Ivory Towers: But of Course I Love You
Hartston, William, The Independent (London, England)
BIRDS do it, dogs do it, ministers and (maybe) frogs do it. Lord Callaghan vehemently denies doing it, but perhaps everyone should examine the academic research on lying before getting upset.
'Lying: see Deception' advises the index in Psychological Abstracts. 'Deception: see also Cheating, Confabulation, Faking, Malingering' it continues.
The prevalence of lying within personal relationships was established by D Knox, A Schacht, J Holt and J Turner, in the College Student Journal of North Carolina University last year. Of 137 students questioned, 92 per cent reported lying to a current, or potential, sexual partner. Most common was to lie about the number of previous partners. Other popular fibs include the evaluation of the sexual experience that just happened and the characteristics of, and feelings for, the current partner.
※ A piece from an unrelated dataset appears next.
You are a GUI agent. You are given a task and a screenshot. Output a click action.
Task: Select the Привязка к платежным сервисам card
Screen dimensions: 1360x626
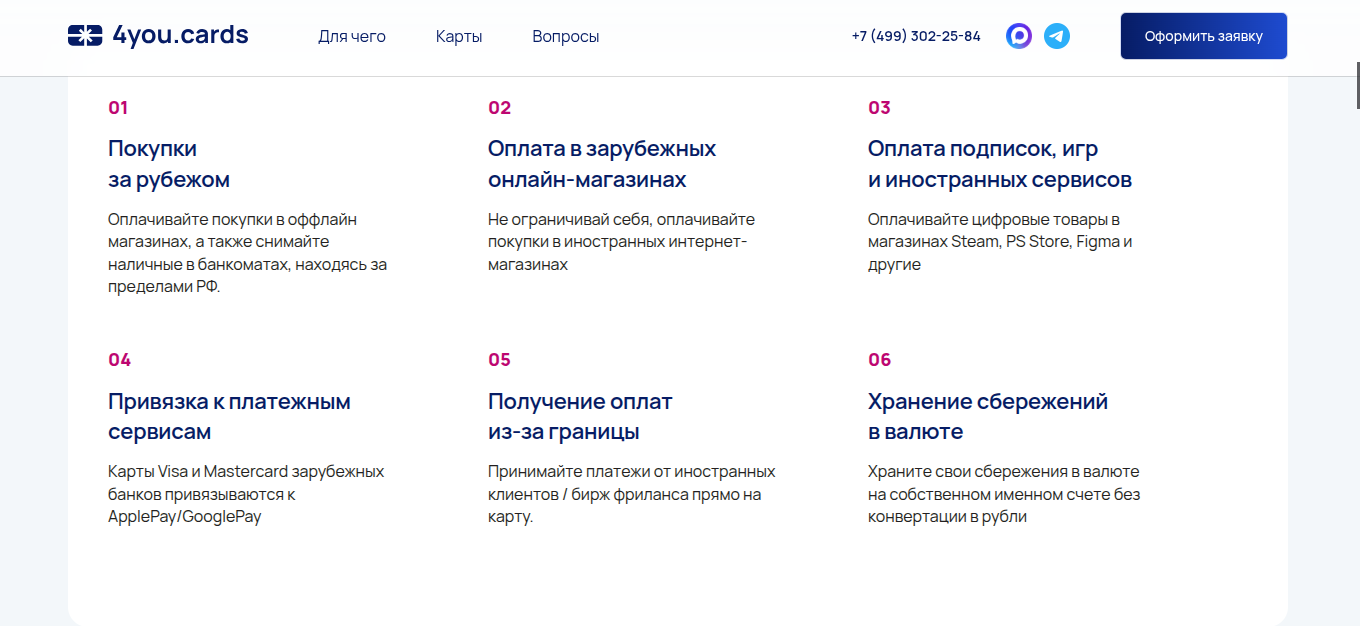(x=228, y=415)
In 'Why professionals lie: The impact of professional role conflict on reporting accuracy' (Organizational Behavior and Human Decision Processes, 1993), S L Grover reports on the reporting accuracy of nurses.
'Subjects high in organisational commitment had a propensity to report more accurately to the organisation than subjects with low commitment to the organisation.' So perhaps ministers with outside directorships might be less accurate than career MPs.
'Lying in the public domain' is the title of a paper by W P Robinson in the journal American Behavioural Scientist. By considering bias and false information in legal, political and educational contexts, he observes that 'winning the argument receives higher priority than telling the truth'. …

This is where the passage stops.